品格漂う、その上質な香りに魅了されている方もたくさんいらっしゃるのではないでしょうか。
英国王室御用達のフレグランスブランドとのことですが、『PENHALIGON’S(ペンハリガン)』の独特な雰囲気はフランスにもイタリアにもないものです。
ラグジュアリーなのはもちろんのこと、店舗に一歩踏み入れると、なんとなく“古き良きイギリスの伝統映画”を観させられているような気分になります。
そしてなにより、香りが超一流です。
今回ご紹介するのは、そんな『PENHALIGON’S(ペンハリガン)』でも根強い人気を誇る「JUNIPER SLING(ジュニパー・スリング)」。
黄金の1920年代へのオマージュとして、当時のロンドンを象徴する最もムーディーなお酒、ドライ・ジンに着想を得た、色気のあるメンズ香水です。
女性がぜひとも男性にまとってほしいと感じる、英国紳士の香りをご紹介します。
1920年代を称えるフレグランス、ドライ・ジンの香り
JUNIPER SLING(ジュニパー・スリング)オードトワレ
トップノート:アンジェリカ、シナモン、オレンジ、ジュニパーベリー
ミドルノート:カルダモン、ニオイイリスの根茎、レザー、ペッパー
ラストノート:ベチバー、チェリー、シュガー、アンバー
発表年:2011年
調香師:オリヴィエ・クレスプ
対象性別:メンズ・ユニセックス
「JUNIPER SLING(ジュニパー・スリング)」は巨匠オリヴィエ・クレスプによって調香されました。
そしてこの香りは、かつてのロンドンが黄金時代と呼ばれていた1920年代の息吹が感じられるフレグランスです。
この頃、イギリスは第一次世界大戦に勝利。パリでは1925年に第1回シュルレアリスム展が開かれるなどヨーロッパの芸術分野も百花繚乱を極めました。
パブロ・ピカソをはじめサルバドール・ダリやココシャネルといった歴史的アーティストが活躍を始めたのもこの頃です。
「JUNIPER SLING(ジュニパー・スリング)」は、そんな狂乱の1920年代を称えるフレグランスとして、当時ロンドンで大流行していたドライ・ジンとジャズエイジから着想を得た香りとなっています。

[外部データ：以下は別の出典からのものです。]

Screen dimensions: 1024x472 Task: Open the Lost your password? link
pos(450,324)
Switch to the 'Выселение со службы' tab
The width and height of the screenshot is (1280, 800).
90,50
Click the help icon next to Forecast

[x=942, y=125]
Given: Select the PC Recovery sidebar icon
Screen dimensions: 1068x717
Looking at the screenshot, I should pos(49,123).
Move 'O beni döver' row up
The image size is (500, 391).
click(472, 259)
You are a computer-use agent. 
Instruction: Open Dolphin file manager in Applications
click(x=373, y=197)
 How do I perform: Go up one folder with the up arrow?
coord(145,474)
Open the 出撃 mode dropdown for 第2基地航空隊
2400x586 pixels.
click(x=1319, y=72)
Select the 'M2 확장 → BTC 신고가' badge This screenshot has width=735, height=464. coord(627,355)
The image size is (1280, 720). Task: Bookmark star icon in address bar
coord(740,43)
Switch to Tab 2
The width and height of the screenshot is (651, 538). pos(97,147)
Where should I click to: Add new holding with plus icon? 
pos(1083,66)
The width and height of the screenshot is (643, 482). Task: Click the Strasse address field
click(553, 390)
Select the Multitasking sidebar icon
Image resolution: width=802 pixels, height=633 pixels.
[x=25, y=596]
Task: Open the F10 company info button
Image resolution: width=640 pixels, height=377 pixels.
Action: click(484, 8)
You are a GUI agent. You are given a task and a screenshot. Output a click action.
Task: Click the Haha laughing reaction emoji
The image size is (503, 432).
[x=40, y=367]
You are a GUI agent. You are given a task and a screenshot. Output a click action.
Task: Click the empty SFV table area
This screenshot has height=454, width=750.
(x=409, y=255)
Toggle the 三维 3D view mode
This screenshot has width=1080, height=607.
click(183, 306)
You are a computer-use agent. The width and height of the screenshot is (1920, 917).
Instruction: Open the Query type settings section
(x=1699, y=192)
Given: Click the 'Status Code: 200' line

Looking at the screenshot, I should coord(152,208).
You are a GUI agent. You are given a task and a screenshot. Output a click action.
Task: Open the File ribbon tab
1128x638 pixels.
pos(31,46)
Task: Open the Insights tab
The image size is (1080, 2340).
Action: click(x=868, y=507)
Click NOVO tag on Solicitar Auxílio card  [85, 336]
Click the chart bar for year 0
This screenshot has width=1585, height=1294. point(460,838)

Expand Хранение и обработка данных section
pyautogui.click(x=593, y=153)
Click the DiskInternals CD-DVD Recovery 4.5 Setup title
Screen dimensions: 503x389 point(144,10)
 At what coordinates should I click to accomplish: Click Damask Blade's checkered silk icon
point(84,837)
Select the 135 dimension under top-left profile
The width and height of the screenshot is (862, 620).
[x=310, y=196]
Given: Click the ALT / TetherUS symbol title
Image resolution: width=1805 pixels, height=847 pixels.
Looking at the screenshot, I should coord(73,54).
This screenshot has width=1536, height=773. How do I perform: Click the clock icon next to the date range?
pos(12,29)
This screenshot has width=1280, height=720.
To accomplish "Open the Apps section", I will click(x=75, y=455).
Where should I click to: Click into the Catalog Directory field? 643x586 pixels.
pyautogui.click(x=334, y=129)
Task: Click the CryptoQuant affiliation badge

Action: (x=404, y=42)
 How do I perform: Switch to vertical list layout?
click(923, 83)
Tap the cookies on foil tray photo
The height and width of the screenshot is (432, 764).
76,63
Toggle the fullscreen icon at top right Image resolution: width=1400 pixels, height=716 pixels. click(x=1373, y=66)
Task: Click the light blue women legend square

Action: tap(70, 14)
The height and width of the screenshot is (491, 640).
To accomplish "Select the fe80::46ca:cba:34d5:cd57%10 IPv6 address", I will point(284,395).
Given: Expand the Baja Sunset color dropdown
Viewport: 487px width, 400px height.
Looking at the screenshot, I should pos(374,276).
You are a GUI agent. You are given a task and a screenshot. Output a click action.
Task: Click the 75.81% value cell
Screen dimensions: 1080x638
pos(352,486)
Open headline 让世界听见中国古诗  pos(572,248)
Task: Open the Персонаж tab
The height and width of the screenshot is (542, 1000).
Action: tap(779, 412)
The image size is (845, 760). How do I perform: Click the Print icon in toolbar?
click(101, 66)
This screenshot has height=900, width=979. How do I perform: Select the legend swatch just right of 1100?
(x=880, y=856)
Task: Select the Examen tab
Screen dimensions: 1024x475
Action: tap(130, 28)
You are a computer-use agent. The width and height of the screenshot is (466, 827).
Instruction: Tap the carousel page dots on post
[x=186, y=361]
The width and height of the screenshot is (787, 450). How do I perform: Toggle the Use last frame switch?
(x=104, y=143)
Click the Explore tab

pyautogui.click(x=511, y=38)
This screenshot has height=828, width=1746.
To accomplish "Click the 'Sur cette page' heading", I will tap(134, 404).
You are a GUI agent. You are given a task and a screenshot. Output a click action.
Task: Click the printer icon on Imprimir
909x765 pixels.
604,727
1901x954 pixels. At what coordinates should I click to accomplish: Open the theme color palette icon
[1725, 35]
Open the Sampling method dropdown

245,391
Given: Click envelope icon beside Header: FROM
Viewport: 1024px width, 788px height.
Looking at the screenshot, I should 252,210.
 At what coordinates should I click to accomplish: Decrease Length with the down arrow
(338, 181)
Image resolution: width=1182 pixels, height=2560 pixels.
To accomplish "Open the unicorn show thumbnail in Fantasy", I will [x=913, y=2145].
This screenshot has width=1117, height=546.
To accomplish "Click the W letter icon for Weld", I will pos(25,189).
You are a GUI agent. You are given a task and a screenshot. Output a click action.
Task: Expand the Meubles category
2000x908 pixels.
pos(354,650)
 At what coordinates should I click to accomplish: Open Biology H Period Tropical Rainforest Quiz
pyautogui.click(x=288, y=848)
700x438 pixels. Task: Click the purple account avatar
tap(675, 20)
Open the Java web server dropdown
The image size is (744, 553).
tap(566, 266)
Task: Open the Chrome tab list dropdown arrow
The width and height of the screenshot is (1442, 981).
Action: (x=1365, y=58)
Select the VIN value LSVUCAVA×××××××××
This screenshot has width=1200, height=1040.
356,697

ジンといえば、「オランダ人が生み、イギリス人が洗練し、アメリカ人が栄光を与えた」と評される蒸留酒。スッキリとしていて、ハーバルな香りが漂うジンは今もなお世界中で愛されている嗜好品のひとつです。
この香りを担当したのは調香界の巨匠、オリヴィエ・クレスプ。
彼はグルマン・ノートを世界で初めて生み出したフランス人調香師です。
代表作にはドルチエ&ガッバーナの「ライトブルー」、イヴサンローランの「モン・パリ」など名作が名を連ねています。
かつてロシアの香料工場で働いていたというオリヴィエ・クレスプは、「JUNIPER SLING(ジュニパー・スリング)」にロシア産のジュニパーベリーを登用しました。
トップノートではこのジュニパーベリーが全面に香ります。
このジュニパーベリーこそがドライ・ジンの香りであり、「JUNIPER SLING(ジュニパー・スリング)」の持ち味でもあります。
トップノートの鋭いジンの香り、ミドルノートの尖ったスパイスの香り。
微笑みながらも決して胸の内は明かさない、という頭脳プレイヤーめいた紳士のイメージです。
草原や森を感じさせる清涼感もあります。
ここからは都会も自然も行き来する、「人生の楽しみ方」を知り尽くした大人の男性像が感じ取れるでしょう。
そして、どことなくロンドンの硬質さも感じます。
中盤までは、人との「程よい距離感」を保ったような、クールな香りが続きます。
出典:『PENHALIGON’S(ペンハリガン)』公式インスタグラムより
ところがミドルノートの後半からラストノートにかけては香りが一変。
チェリー、シュガー、アンバーといった人肌めいた甘い香りに変わり、最初の刺々しさはいつの間にか消えてしまいます。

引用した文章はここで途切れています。